● Given entries:
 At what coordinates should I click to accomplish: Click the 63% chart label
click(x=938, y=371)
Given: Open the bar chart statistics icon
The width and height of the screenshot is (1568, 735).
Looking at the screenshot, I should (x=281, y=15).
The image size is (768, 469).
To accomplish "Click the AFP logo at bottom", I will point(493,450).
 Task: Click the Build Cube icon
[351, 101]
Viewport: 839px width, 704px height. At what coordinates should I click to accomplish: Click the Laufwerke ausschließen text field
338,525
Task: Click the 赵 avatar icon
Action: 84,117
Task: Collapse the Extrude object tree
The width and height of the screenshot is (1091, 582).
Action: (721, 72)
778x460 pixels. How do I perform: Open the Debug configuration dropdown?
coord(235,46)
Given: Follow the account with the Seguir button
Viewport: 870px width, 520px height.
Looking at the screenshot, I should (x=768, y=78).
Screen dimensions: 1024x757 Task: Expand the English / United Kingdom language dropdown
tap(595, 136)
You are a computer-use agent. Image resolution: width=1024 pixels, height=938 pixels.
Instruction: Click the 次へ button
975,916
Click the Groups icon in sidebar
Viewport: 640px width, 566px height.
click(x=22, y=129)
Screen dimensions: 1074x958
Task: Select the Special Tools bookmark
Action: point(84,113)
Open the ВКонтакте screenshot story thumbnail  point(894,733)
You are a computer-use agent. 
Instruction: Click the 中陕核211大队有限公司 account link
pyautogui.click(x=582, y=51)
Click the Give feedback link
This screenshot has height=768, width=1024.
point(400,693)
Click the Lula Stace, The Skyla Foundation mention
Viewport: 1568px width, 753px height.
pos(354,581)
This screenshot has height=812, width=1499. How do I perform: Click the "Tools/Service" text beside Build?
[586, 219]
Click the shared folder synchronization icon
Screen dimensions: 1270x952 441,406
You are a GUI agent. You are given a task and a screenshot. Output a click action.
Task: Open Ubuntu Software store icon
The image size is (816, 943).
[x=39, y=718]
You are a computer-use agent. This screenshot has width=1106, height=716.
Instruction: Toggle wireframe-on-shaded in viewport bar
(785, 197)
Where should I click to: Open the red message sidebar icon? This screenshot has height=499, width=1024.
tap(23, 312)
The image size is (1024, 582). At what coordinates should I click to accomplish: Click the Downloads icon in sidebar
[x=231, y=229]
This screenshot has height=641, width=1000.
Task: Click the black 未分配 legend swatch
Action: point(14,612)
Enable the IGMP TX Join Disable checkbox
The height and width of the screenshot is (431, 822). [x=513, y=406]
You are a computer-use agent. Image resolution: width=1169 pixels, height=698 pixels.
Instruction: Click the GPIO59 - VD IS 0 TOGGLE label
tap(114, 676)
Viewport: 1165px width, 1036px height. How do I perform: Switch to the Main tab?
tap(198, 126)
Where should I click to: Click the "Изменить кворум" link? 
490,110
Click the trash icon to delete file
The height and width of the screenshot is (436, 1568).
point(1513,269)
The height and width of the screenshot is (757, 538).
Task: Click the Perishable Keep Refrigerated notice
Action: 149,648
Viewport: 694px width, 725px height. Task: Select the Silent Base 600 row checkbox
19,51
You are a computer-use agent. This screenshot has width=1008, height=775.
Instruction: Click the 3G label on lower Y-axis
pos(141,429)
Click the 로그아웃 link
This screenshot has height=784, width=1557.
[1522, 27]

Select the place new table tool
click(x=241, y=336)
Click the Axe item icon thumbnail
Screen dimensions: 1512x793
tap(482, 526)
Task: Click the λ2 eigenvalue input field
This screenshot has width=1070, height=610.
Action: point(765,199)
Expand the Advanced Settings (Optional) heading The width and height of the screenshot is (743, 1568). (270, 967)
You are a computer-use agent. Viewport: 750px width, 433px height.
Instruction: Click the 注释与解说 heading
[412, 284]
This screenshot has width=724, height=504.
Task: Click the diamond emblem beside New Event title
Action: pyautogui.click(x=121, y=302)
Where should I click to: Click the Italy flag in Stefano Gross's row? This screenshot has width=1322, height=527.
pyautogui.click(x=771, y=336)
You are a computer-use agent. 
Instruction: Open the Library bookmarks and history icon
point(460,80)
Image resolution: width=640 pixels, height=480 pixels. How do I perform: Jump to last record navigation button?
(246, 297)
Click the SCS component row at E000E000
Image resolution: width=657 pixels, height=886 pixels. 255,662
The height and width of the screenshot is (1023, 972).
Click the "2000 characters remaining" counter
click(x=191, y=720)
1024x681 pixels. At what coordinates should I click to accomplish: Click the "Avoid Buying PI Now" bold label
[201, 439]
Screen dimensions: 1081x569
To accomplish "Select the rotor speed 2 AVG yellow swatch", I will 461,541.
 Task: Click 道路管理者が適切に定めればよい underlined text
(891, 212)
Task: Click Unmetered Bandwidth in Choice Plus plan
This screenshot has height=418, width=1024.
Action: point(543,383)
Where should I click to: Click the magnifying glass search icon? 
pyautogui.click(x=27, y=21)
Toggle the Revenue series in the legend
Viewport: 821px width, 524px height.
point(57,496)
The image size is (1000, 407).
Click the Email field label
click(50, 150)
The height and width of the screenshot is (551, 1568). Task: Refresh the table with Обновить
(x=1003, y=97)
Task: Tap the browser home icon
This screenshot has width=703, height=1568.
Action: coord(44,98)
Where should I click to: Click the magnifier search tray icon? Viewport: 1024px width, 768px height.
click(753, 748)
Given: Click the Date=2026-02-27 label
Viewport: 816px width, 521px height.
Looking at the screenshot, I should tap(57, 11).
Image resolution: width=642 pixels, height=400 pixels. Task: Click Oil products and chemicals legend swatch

● Action item: Everything above from the line containing "The image size is (816, 943)." down to the line containing "has width=1008, height=775." is to be transcribed exactly, with both of those lines included and nothing else added.

● Solution:
The image size is (816, 943).
[x=39, y=718]
You are a computer-use agent. This screenshot has width=1106, height=716.
Instruction: Toggle wireframe-on-shaded in viewport bar
(785, 197)
Where should I click to: Open the red message sidebar icon? This screenshot has height=499, width=1024.
tap(23, 312)
The image size is (1024, 582). At what coordinates should I click to accomplish: Click the Downloads icon in sidebar
[x=231, y=229]
This screenshot has height=641, width=1000.
Task: Click the black 未分配 legend swatch
Action: point(14,612)
Enable the IGMP TX Join Disable checkbox
The height and width of the screenshot is (431, 822). [x=513, y=406]
You are a computer-use agent. Image resolution: width=1169 pixels, height=698 pixels.
Instruction: Click the GPIO59 - VD IS 0 TOGGLE label
tap(114, 676)
Viewport: 1165px width, 1036px height. How do I perform: Switch to the Main tab?
tap(198, 126)
Where should I click to: Click the "Изменить кворум" link? 
490,110
Click the trash icon to delete file
The height and width of the screenshot is (436, 1568).
point(1513,269)
The height and width of the screenshot is (757, 538).
Task: Click the Perishable Keep Refrigerated notice
Action: 149,648
Viewport: 694px width, 725px height. Task: Select the Silent Base 600 row checkbox
19,51
You are a computer-use agent. This screenshot has width=1008, height=775.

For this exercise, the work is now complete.